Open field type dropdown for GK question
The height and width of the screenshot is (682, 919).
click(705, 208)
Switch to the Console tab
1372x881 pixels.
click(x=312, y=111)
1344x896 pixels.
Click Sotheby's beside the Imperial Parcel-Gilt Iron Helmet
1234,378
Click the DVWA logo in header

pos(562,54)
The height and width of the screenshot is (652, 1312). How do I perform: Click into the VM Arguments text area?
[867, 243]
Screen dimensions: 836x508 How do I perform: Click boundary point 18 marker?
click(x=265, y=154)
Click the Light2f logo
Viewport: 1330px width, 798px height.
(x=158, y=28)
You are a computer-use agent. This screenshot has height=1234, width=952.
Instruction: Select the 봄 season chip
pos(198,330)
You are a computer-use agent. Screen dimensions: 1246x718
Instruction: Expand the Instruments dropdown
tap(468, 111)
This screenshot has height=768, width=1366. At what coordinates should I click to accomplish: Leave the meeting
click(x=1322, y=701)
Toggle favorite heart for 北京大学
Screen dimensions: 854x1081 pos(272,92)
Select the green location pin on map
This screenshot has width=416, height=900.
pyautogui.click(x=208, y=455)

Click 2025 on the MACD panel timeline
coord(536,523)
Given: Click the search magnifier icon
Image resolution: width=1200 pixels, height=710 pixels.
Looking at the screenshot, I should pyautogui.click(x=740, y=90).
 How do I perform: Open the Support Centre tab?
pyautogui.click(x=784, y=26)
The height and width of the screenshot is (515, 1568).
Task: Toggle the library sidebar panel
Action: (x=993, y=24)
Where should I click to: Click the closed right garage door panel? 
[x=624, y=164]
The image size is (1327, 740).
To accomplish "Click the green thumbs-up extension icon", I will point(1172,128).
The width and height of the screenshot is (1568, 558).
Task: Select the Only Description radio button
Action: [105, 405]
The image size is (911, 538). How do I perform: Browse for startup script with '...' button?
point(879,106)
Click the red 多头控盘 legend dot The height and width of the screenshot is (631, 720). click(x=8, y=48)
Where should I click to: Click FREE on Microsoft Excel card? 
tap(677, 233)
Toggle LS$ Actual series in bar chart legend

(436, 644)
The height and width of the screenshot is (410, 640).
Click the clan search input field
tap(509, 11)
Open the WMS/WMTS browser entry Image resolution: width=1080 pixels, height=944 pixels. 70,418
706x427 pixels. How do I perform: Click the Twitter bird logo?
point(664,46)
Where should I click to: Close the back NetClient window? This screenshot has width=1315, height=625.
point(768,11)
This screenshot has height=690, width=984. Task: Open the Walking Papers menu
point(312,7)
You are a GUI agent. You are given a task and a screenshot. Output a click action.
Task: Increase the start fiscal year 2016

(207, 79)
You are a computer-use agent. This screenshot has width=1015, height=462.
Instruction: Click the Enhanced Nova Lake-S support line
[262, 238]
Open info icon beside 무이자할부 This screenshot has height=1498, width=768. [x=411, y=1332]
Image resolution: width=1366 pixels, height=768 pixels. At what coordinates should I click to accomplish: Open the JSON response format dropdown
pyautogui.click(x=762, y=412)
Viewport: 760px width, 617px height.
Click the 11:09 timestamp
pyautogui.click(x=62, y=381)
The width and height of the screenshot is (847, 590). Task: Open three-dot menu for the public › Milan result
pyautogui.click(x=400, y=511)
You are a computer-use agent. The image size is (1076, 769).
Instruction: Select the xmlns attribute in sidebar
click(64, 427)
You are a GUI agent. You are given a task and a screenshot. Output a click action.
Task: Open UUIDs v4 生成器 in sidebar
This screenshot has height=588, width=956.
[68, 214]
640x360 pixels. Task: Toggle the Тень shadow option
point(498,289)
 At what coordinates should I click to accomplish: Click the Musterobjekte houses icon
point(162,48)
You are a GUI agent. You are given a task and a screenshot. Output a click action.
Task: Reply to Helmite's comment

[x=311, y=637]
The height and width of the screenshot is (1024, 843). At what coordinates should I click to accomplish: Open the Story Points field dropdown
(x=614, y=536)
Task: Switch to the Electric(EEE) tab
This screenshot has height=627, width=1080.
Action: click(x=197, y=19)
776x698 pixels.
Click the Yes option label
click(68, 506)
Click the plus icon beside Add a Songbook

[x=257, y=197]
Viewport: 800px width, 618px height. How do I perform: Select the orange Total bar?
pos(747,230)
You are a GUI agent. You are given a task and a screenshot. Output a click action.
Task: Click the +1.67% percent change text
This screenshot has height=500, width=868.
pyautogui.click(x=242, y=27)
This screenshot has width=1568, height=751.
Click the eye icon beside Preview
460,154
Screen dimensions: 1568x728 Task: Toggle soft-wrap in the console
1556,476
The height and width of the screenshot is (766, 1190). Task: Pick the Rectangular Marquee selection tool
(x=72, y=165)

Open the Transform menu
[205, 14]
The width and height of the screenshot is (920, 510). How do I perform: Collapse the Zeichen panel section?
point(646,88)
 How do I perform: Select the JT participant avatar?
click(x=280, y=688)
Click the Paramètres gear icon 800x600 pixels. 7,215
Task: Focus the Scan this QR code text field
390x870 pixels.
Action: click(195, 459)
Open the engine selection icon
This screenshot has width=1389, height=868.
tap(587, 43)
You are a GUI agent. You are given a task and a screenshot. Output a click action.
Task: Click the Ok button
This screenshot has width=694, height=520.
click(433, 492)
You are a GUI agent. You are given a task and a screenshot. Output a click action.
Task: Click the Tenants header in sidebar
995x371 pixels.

Exercise prompt
Find how many lines in the data above include the string "computer", and give that number alone.

Task response
4